## Vorliegender Text
------------------------

Hans Lenk u. Matthias Maring: Natur – Umwelt – Ethik
Hans Lenk, Matthias Maring, Natur – Umwelt – Ethik, (Münster [u.a.], Lit, 2003).
Hans Lenk und Matthias Maring haben 2003 Buch Natur – Umwelt – Ethik veröffentlicht. Das elf Kapitel umfassende Werk erschien im Lit Verlag in Münster.
Der Berliner Hans Lenk ist emeritierter Professor am Institut für Philosophie an der Universität Karlsruhe. Lenk, der als wichtiger Vertreter der deutschen Gegenwartsphilosophie gilt, studierte von 1955 bis 1961 Mathematik, Philosophie, Soziologie, Sportwissenschaft, Psychologie in Freiburg und Kiel. Später widmete er sich während seiner Assistentenzeit an der TU Berlin, auch dem Studium der Kybernetik. Lenk habilitierte sich in Berlin in Philosophie und Soziologie. 1969 übernahm er den Lehrstuhl für Philosophie an der Universität Karlsruhe. Lenk interessiert sich besonders für die praxisnahe Philosophie. Seine Schwerpunkte sind unter anderem die Wissenschaftstheorie der Natur- und Ingenieurwissenschaften, Philosophie und Soziologie der Technik, Wissenschafts-, Technik-, Wirtschafts- und Informationsethik und die Chance der Vernunft in der gegenwärtigen Gesellschaft. (Technische Universität Cottbus: www.tu-cottbus.de)
Matthias Maring ist außerplanmäßiger Professor an der Universität Karlsruhe und Leiter des dortigen Leiter des Ethisch-Philosophischen Grundlagenstudiums des Instituts für Philosophie. Seine Interessensgebiete sind Wirtschafts-, Technik- und Wissenschaftsethik sowie Wissenschaftstheorie insbesondere der Wirtschafts- und Sozialwissenschaften. Darüber hinaus beschäftigt er sich mit Gender Studien sowie mit Interdisziplinäre Fragen und Probleme kollektiver und korporativer Verantwortung. Wie Hans Lenk interessiert sich auch Matthias Maring für den Bereich der praktischen und praxisorientierten Philosophie. (Universität Karlsruhe: www.philosophie.uni-karlsruhe.de)

------------------------

## Arbeitsanweisungen
a. Zitieren Sie aus dem Text über das Buch „Natur – Umwelt – Ethik“ die Passage von „Hans Lenk u.“ bis einschließlich „Verlag in Münster.“.
b. Nennen Sie alle Fächer, die Hans Lenk laut dem Text über das Buch „Natur – Umwelt – Ethik“ von 1955 bis 1961 studierte.

## Angezeigte Daten
------------------------

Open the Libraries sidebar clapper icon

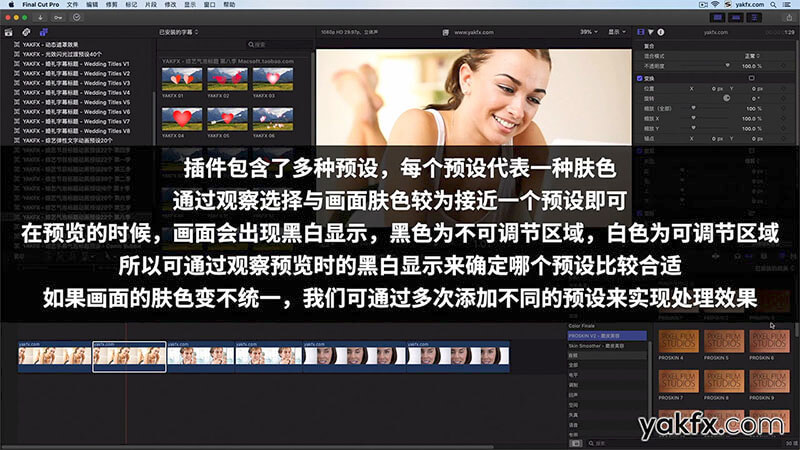[x=7, y=32]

------------------------

## Lösungen
a.
Hans Lenk u. Matthias Maring: Natur – Umwelt – Ethik
Hans Lenk, Matthias Maring, Natur – Umwelt – Ethik, (Münster [u.a.], Lit, 2003).
Hans Lenk und Matthias Maring haben 2003 Buch Natur – Umwelt – Ethik veröffentlicht. Das elf Kapitel umfassende Werk erschien im Lit Verlag in Münster.

b. Mathematik, Philosophie, Soziologie, Sportwissenschaft, Psychologie